Not slow to make his opinions known, the teenage shotstopper brought Brazil’s full national team keeper into the conversation: “Perhaps in this respect the seniors operate a system that’s not quite so up to date. I’m not saying it’s better or worse, just different. Julio Cesar is very good with his feet, but maybe the style of play doesn’t allow him to show that.”
Making his contribution to the debate, Brazil’s U-17 team coach Carlos Amadeu put things into context: “We’ve always been skilful but it’s always been the case that the player who had the least ability with his feet went into goal,” he told FIFA.com. “There’s a different vision today. We want keepers to know how to use their feet. I’ve been doing it since 2009 because I come from futsal and now we’re promoting that style in the U-17 team.”
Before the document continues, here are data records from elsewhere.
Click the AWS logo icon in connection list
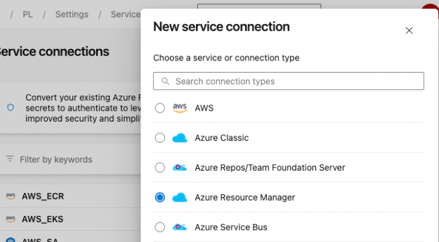 point(180,108)
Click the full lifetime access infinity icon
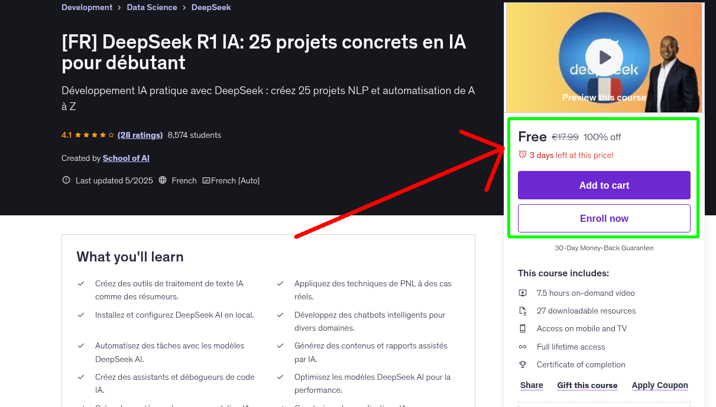Screen dimensions: 716x407 click(x=523, y=347)
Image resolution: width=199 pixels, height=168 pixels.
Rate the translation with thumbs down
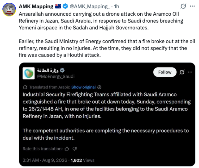click(75, 149)
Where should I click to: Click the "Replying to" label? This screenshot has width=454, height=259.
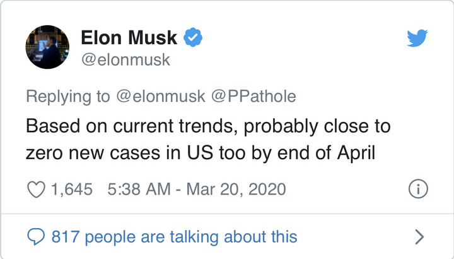tap(67, 96)
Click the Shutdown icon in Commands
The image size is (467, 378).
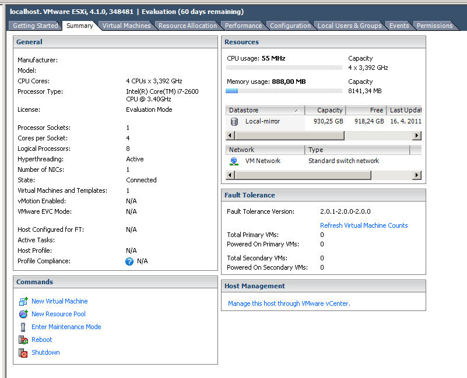click(22, 352)
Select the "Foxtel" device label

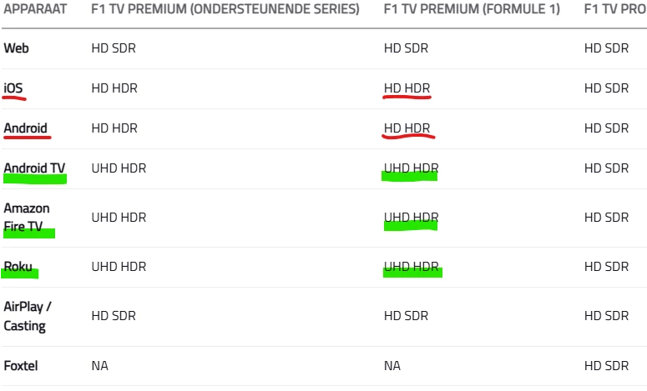pyautogui.click(x=21, y=365)
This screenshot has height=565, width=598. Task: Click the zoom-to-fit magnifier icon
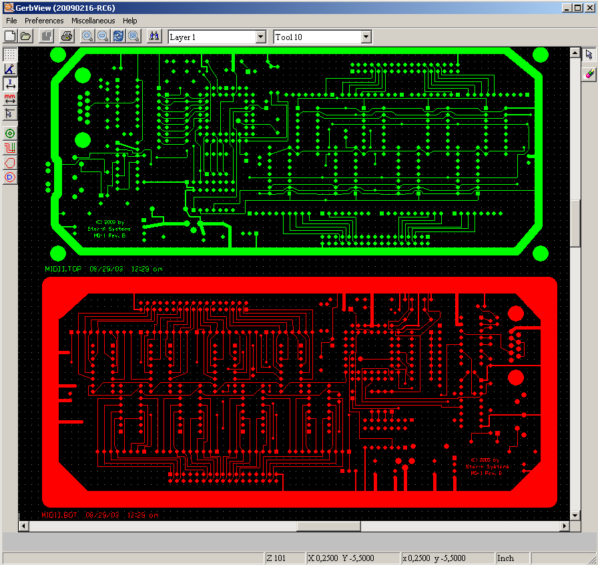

Backing up his argument further, Amadeu added: “If you bring the keeper into the team, you have another outfield player, which gives you a numerical advantage over the opposition right from the start of the move. Keepers might wear a jersey with a different colour and have their own coach, but they’re still part of the team.”
Dedication to the cause
Juliano is the first to admit that he has never been gifted with his feet, an aspect of his game that he started to work on with his club, Atletico Paranaense, whose goalkeeping coach also happens to be part of the Brazil U-17 backroom staff.
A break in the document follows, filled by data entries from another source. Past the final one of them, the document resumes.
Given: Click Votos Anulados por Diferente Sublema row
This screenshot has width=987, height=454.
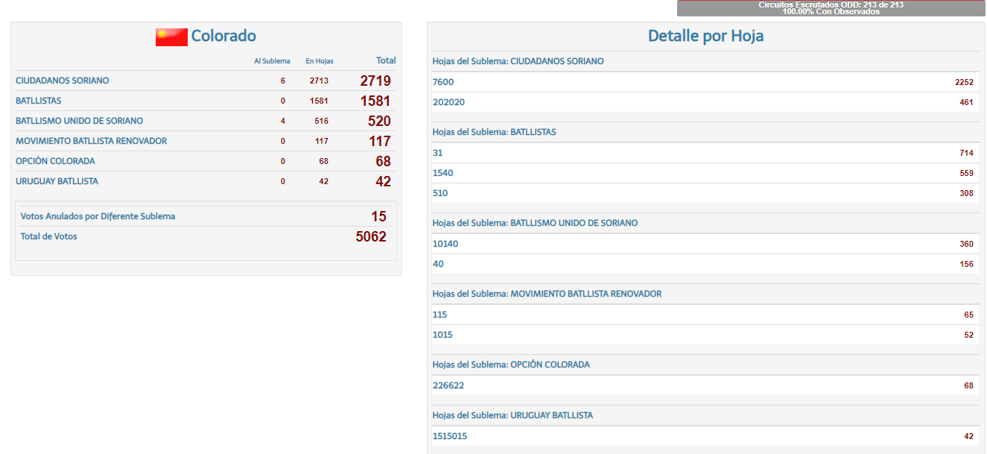Looking at the screenshot, I should pos(98,216).
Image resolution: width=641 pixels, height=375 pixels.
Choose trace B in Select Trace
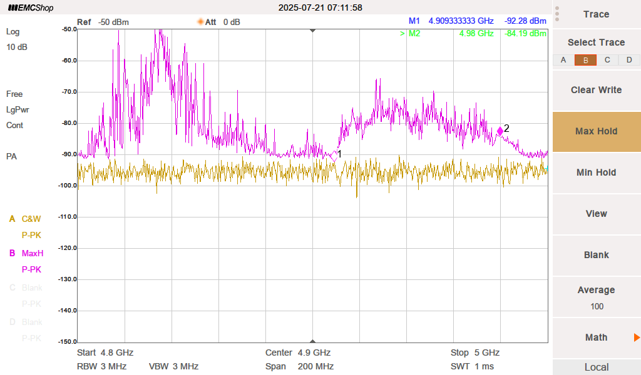pos(585,60)
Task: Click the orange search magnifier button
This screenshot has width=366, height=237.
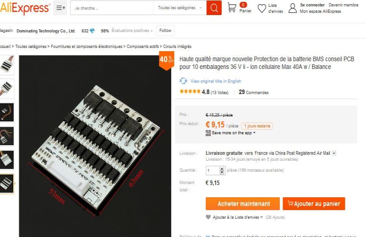Action: point(214,8)
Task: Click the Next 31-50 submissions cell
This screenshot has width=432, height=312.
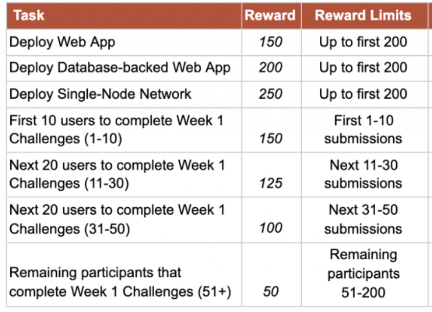Action: coord(363,220)
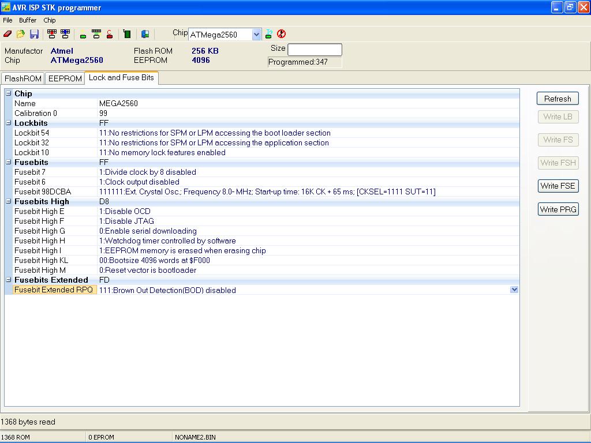Click the red chip buffer toolbar icon
Screen dimensions: 591x443
pos(52,34)
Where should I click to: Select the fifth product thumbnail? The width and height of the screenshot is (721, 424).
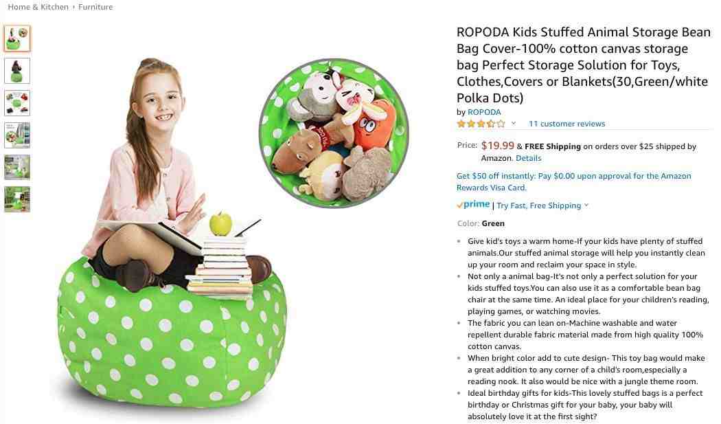[x=17, y=167]
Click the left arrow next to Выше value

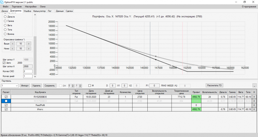click(13, 44)
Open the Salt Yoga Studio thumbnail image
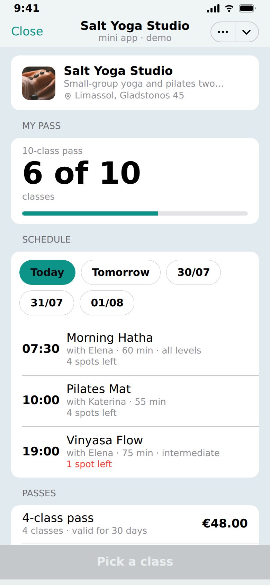The width and height of the screenshot is (270, 585). pyautogui.click(x=39, y=83)
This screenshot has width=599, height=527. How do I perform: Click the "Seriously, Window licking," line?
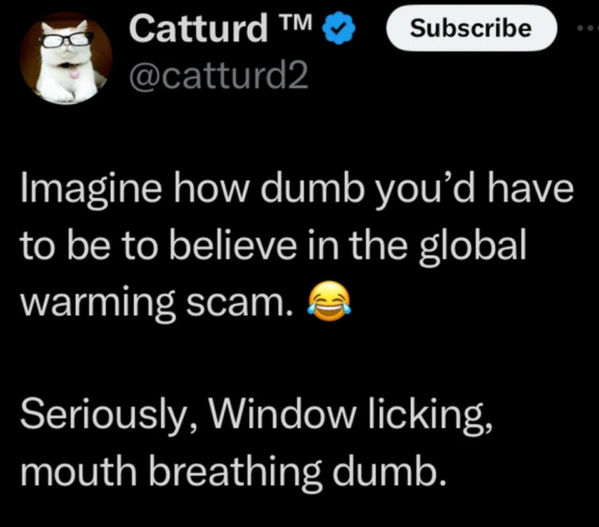[256, 414]
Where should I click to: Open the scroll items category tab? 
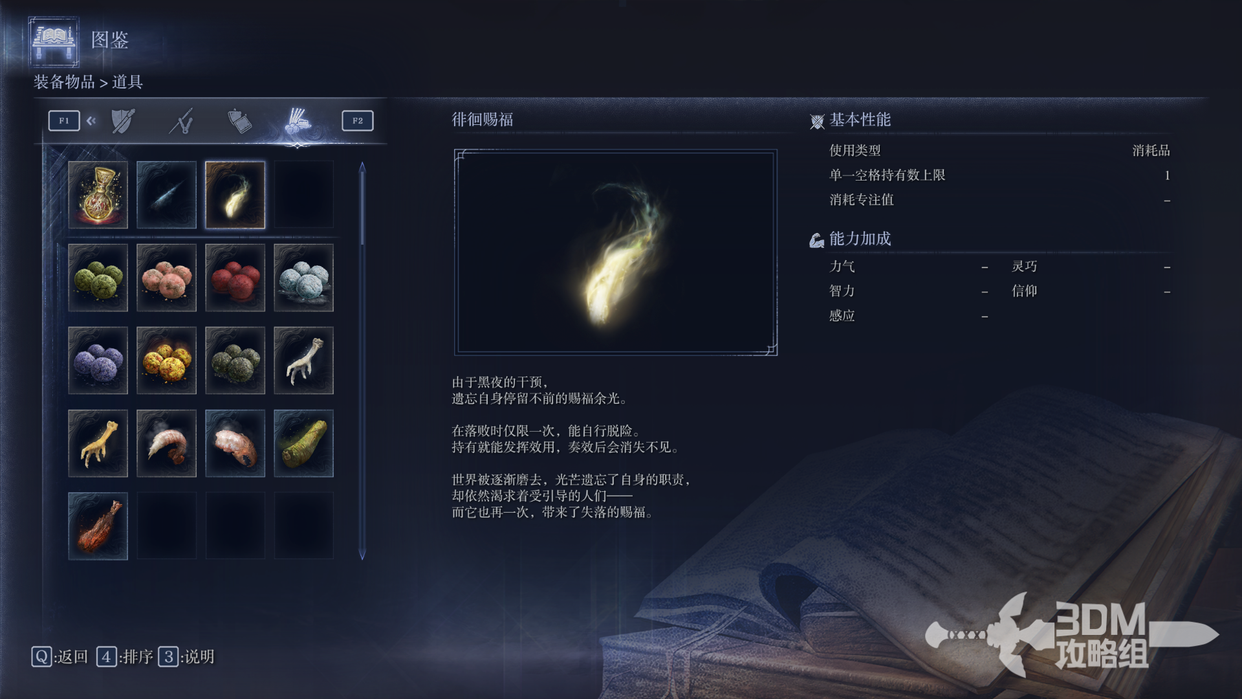(239, 121)
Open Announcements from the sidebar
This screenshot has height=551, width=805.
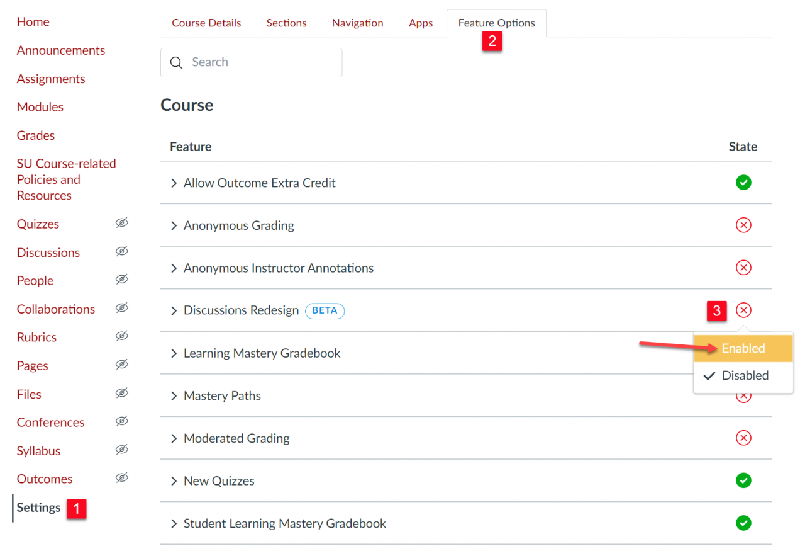(x=60, y=50)
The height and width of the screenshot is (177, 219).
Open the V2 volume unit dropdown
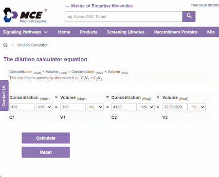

So what was the hardest part for Juliano in changing his game? “Getting the idea into my head,” he replied. “If you want to get better, you have to practice and you also have to see how others do it, like [Marc-Andre] ter Stegen at Barcelona and [Manuel] Neuer at Bayern Munich.”
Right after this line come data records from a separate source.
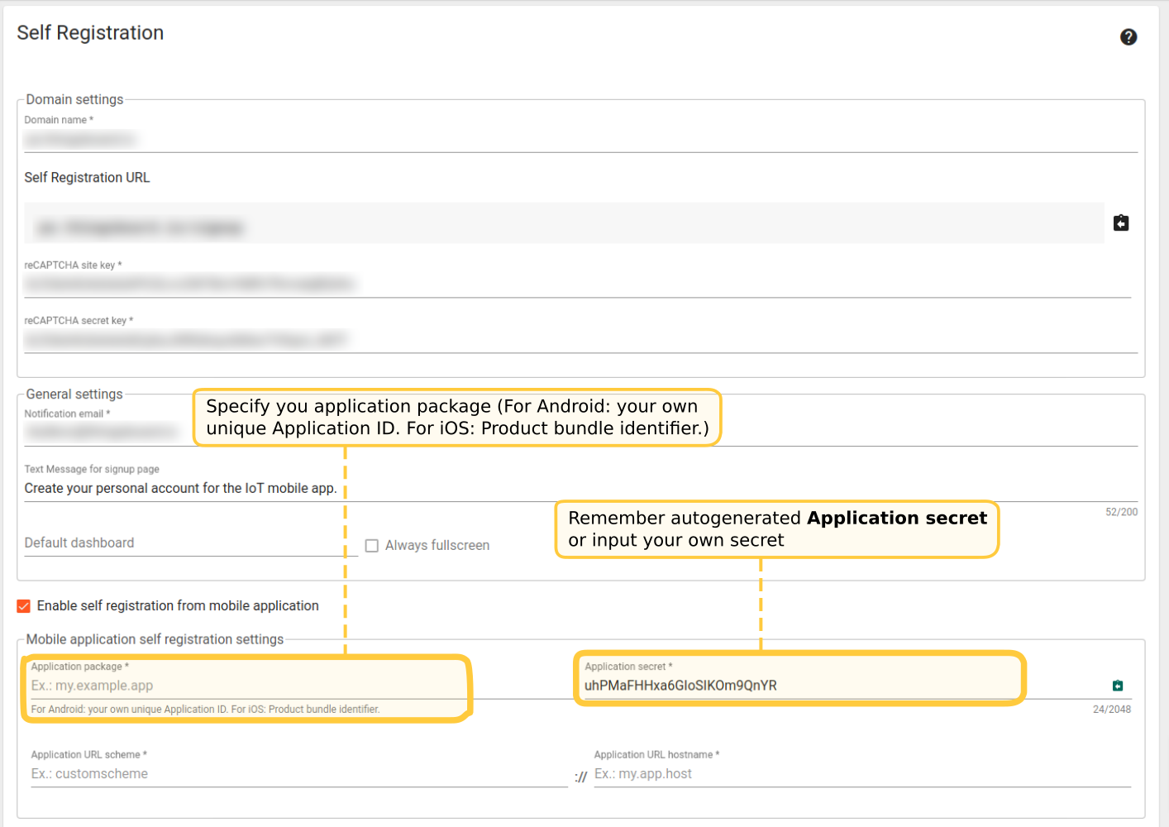Enable the Always fullscreen checkbox

click(372, 546)
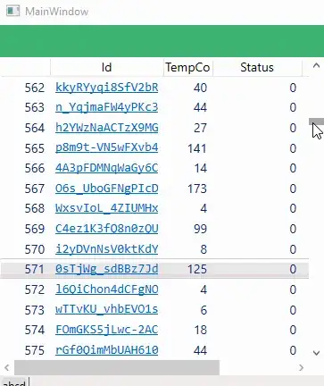Open link h2YWzNaACTzX9MG
Screen dimensions: 324x386
click(x=106, y=128)
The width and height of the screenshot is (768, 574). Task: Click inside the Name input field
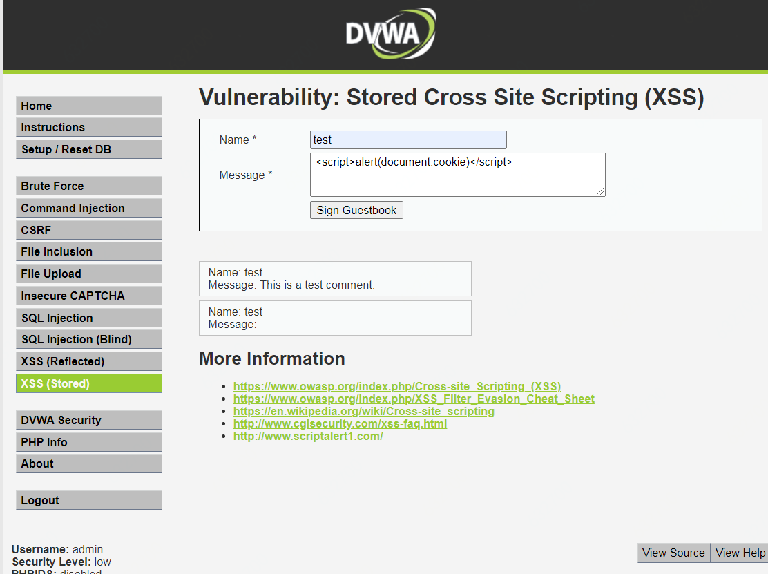[x=407, y=140]
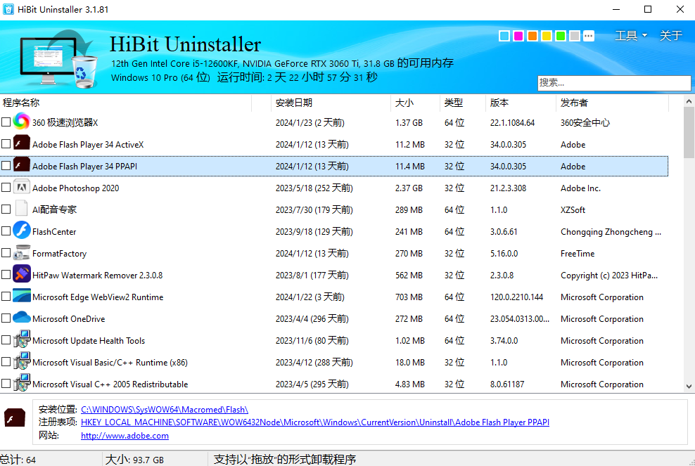The image size is (695, 466).
Task: Enable the checkbox for Adobe Photoshop 2020
Action: pyautogui.click(x=6, y=188)
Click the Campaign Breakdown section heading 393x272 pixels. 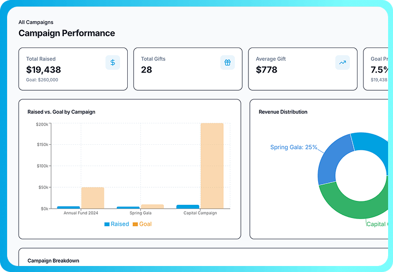click(x=53, y=261)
“I feel totally secure and comfortable now,” added Juliano, who listed Iker Casillas and David de Gea among his role models. “It’s all about teamwork. You create a problem for yourself if the team’s not ready. If you get the ball and you don’t have a pass on, then… The defenders have to know what you’re going to do and what they’re going to do.”
As he has shown more than once at Chile 2015, Juliano is not afraid to come out and dribble round opposing attackers: “That’s always the last resort. The first is to pass the ball to a team-mate, the next to hit it long and the next is to hit it out. If you’ve seen me dribble with the ball it’s because I’ve had to, not because I’ve chosen to.”
As Amadeu explained, there is always the risk of a mistake: “It doesn’t matter how much we practice, it’s down to the keeper to make that split-second decision. In Juliano’s case, I’ve got no worries: he’s down to earth and hard-working and he’s responsible off the pitch too. I expect him to be the same on it.”
An avid reader of football books and sports biographies, Juliano blushed slightly at his coach’s praise and described himself as a keeper who works for his team: “I don’t want to be a hero today and a zero tomorrow. Between the posts I just try to do what’s easiest, without overdoing things. And when I’ve got the ball at my feet, I just try to be effective.”
Sizing up Brazil’s Round of 16 opponents New Zealand, Juliano said the tie was anything but a foregone conclusion: “They’re a side that’s coming on, as their qualification for the last 16 shows. We’re certainly not looking on ourselves as favourites. We know we’ve got what it takes to win the competition, but we also know that we’ll have to work for it. There’s nobody here that believes we’ll win the title just by pulling on the jersey.”